How many lines in the data that follows contain the word "computer"? Only that number is needed.

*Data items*
■ ■ ■ ■

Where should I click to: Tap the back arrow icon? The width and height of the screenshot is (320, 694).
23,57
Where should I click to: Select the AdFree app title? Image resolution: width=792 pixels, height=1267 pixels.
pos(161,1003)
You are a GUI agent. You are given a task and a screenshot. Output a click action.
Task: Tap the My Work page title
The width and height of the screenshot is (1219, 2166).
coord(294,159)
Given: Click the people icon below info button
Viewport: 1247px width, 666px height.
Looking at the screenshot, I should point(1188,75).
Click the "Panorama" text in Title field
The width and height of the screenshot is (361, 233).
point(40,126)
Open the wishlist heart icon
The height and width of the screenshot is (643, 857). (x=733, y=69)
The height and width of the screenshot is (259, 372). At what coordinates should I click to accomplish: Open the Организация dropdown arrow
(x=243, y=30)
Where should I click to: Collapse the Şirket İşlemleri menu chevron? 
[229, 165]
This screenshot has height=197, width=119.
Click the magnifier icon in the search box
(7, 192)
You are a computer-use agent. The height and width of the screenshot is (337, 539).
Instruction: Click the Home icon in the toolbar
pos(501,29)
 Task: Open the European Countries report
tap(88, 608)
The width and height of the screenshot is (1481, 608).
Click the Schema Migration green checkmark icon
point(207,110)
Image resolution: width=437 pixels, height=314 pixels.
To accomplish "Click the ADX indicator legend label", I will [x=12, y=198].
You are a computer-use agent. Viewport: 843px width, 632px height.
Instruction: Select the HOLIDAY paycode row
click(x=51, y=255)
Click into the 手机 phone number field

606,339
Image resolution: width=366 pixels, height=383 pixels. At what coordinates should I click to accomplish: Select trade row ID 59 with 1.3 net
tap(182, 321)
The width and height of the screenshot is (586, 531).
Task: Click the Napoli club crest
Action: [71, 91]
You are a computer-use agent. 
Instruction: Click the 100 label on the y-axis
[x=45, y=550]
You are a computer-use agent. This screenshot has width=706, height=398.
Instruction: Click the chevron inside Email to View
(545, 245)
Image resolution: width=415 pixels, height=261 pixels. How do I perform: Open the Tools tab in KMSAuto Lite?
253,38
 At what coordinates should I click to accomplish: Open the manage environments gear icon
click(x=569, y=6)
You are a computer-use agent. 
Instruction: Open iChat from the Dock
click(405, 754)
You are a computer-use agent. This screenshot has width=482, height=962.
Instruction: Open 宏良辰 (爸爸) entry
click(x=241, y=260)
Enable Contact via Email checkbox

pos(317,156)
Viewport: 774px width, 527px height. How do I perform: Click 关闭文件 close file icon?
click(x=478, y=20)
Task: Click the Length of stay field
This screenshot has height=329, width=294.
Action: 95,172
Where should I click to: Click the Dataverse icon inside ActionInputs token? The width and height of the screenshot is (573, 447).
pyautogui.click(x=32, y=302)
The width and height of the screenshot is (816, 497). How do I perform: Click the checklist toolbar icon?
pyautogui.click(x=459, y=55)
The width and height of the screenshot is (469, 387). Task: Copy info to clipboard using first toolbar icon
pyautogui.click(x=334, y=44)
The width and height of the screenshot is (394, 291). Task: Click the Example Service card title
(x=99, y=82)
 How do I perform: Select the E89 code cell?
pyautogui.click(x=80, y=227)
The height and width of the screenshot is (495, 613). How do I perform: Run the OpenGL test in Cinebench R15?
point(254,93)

■ ■ ■ ■

*RESULT FOR THIS EXERCISE*
6